His work is masterful.
As New York Times art critic Ken Johnson wrote in 2008:
“Search the history of American art, and you will discover few watercolors more beautiful than those of Charles Demuth. Combining exacting botanical observation and loosely Cubist abstraction, his watercolors of flowers, fruit and vegetables have a magical liveliness and an almost shocking sensuousness.”
The works are fragile, so the lighting is dimmed in the museum, Baer notes.
While The Demuth Museum has the largest collection of Demuth works in the world — more than 50 pieces — two of the pieces are on loan.
“Tulips” (1917) is from the Philadelphia Museum of Art, and “Lavender Morning Glories” (no date) is on loan from the Reading Public Museum.
The “Tulips” loan is part of a statewide art sharing initiative.
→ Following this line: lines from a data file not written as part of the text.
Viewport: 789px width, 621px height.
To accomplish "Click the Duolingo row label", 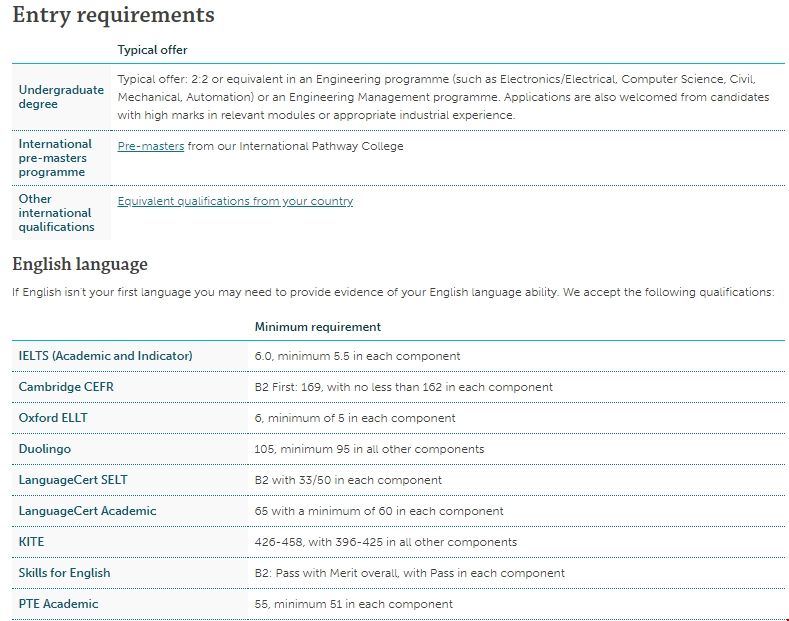I will tap(45, 449).
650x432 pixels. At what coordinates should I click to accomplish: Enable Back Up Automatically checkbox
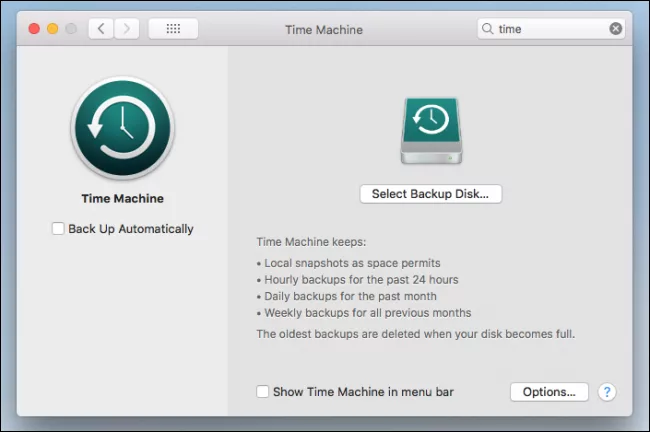(x=58, y=229)
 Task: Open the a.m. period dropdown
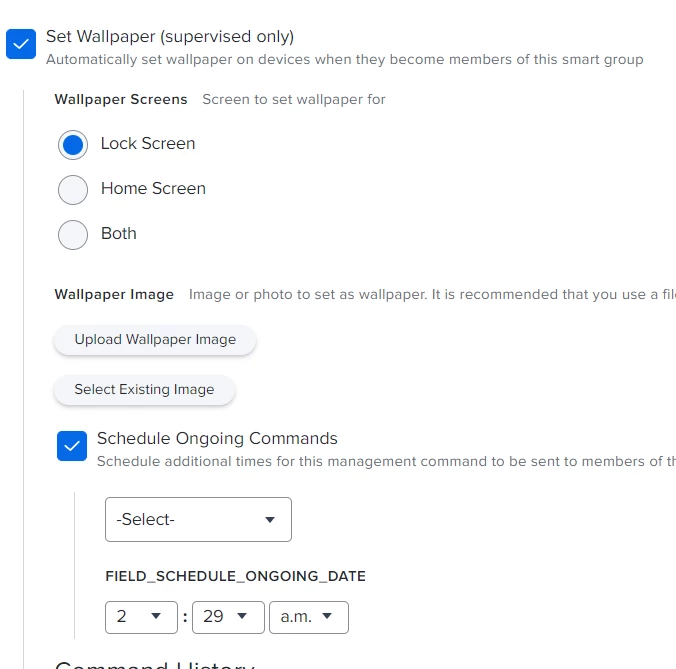(309, 617)
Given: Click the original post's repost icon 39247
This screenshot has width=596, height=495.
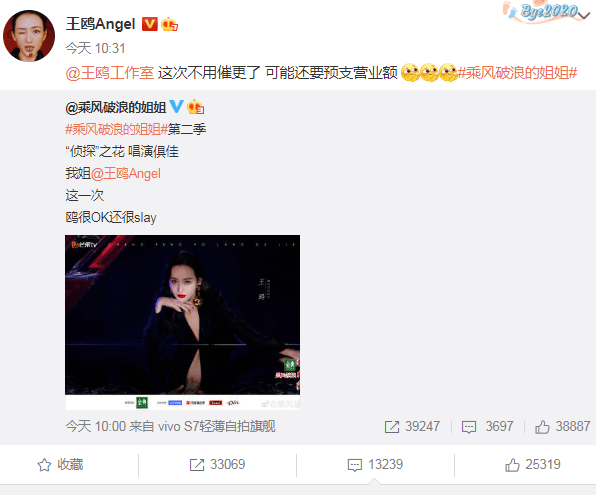Looking at the screenshot, I should pyautogui.click(x=412, y=427).
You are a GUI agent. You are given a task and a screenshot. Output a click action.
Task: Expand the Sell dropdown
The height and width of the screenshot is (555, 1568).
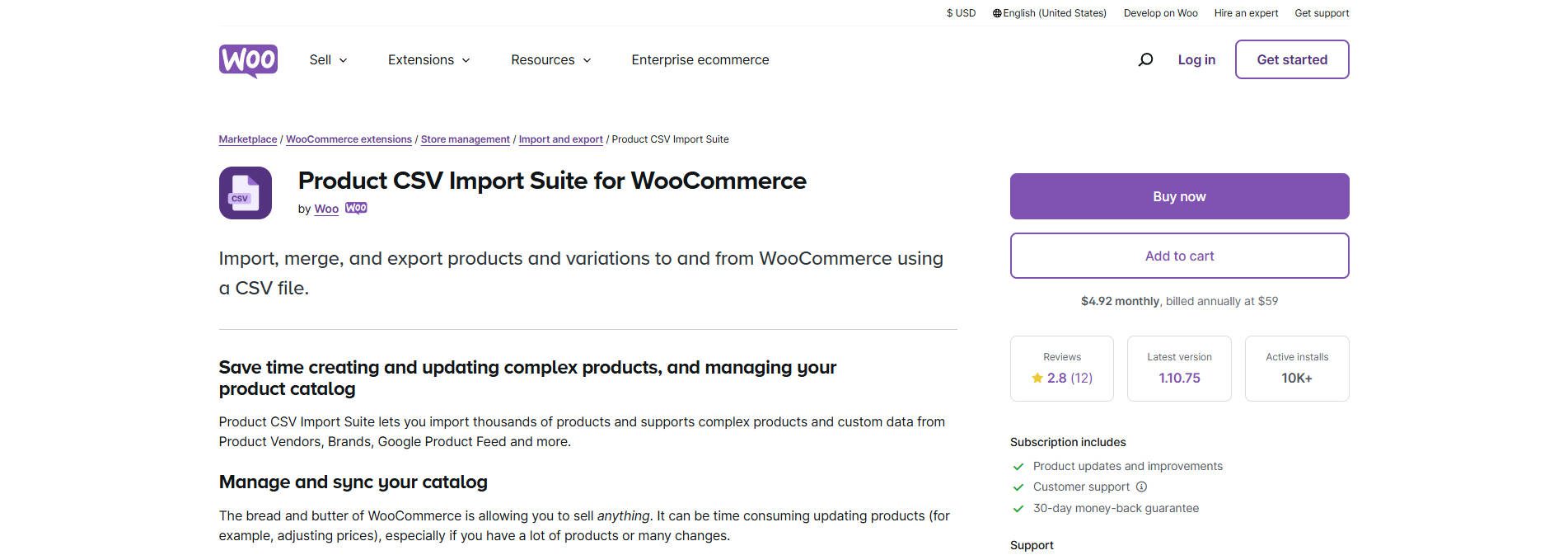[x=327, y=59]
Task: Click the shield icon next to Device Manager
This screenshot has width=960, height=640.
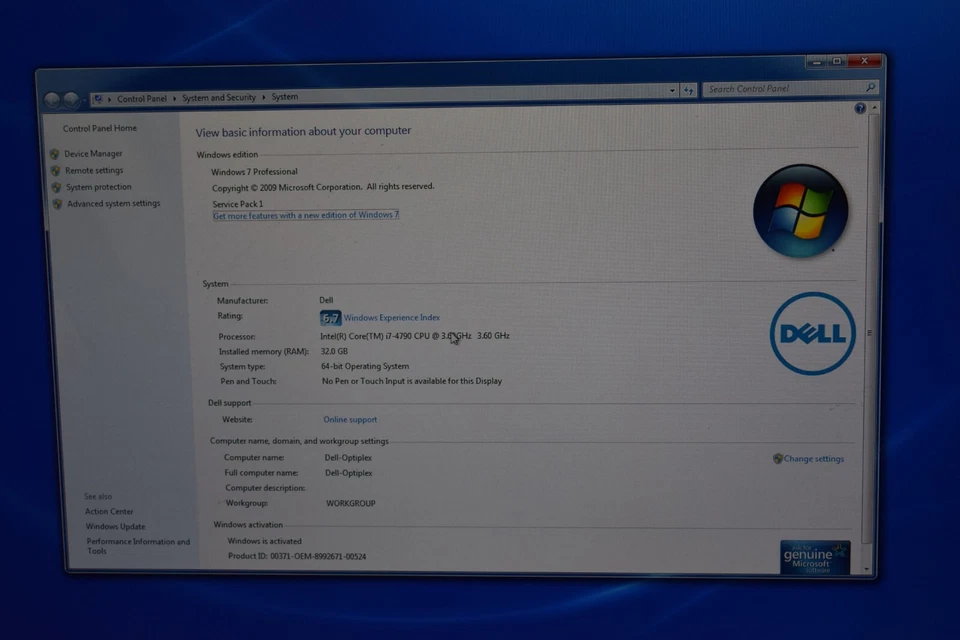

The Demuth Museum is one of eight museums partnering with the Philadelphia Museum of Art to share pieces from the art museum’s massive collection.
It’s part of a grant from Art Bridges and the Terra Foundation of American Art.
“This is phase one,” Baer says. “We are hoping for phase two, with an exhibition in 2020. Works normally in storage can come out into galleries throughout the state.”
“Tulips” is an interesting counterpoint to Demuth’s “Pink Tulips” (1930), which Baer says is “kind of the crown jewel of our collection.”
“Pink Tulips” is bright, and the blooms look hale and hearty.
“The tulips are in a different phase of their life cycle,” Baer says. “The tulips in the Philadelphia collection piece are faded, the petals about to drop.”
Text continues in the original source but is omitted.